Wednesday, August 26, 2009

THE BROOKLINE YEARS


Michael Robinett to me

From: barry
To: michael
Date: Sun, 23 Aug 2009 01:53:34 -0400

tell her I miss her...tell her I miss being someones baby brother...




8.25.09
Big Sister Carol to Baby Brother Barry
THIS IS A MAJOR FAMILY DRAMA: As the Sandler/Silverman Family Turns
dear barry,
imagine my surprise to hear from Michael that he heard from you........i love how you signed the first email, 'carol's idiot brother'........that's encouraging......I say this with the highest respect.
After 10 years, out of the blue......
Why?
I need you to know how much I have been hurt by your rejection. I tried to talk to you ten years ago when I moved back here but you were having none of it. That is still very painful. i feel hurt by a lot of things that happened ten years ago; i can't just pick up as though nothing happened; i need to be treated with respect; i have Value.......+ we have to talk.......it would be good if we could really talk and then move on.....
I miss you too + I am open to the idea of re-establishing a relationship with you but I need you to know what my needs are; I am going to be 60 years old soon. I am tired. I have lines + wrinkles (my appt. with dr. 90210 is pending.....), + I am definitely too tired, out -of -juice to argue + fight + NOT TALK.......that is a very bad Sandler trait that is still alive + well. Now i would much rather have cordial relations than using energy to NOT TALK.....but no more drama....
We really have a lot to talk about, a conversation that only you and I can have because of our shared experience.......
If my voice is different, maybe because I am a different person than I was ten years ago.
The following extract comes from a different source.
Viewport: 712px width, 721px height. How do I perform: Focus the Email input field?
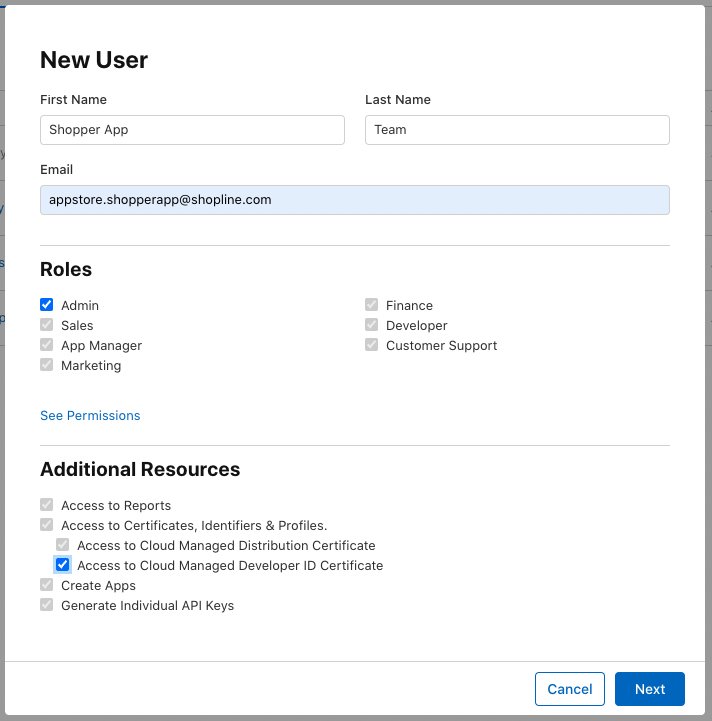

Today everybody treats me with respect otherwise they are off my list.
Did you ever hear the expression " treat your friends like your family + your family like your friends " ?
I have completed three years of therapy with a trauma therapist trained in EMDR, Eye Movement De-sensitization Revisualization...........this technique was developed during and after the Vietnam war for veterans coming home with PTSD, Post-traumatic Stress Disorder. I have learned new ways of dealing with my Anger and I live in a yelling-free zone. I'm just exhausted from everything that we had to deal with.....no repeating the past......
So, if you want to explore having a relationship with the understanding that no one gets treated badly, you have to say how you feel out loud, everybody gets treated with respect and love and caring, good. I don't care how sappy that sounds.
I talked to Aunt Ruth today and she said my voice sounds like it always did......
what say you ? too high maintenance ?
OK, so that's the family drama I needed to say.......
I miss you too. I have a lot of photos of you as a kid, in the backyard in Malden, with Ron in Harvard Square + with Michael in Cambridge......
What's going on with you ?
How are you doing ?
What are you doing ?
If you still want to talk after reading this, call me..... i look forward to hearing from you.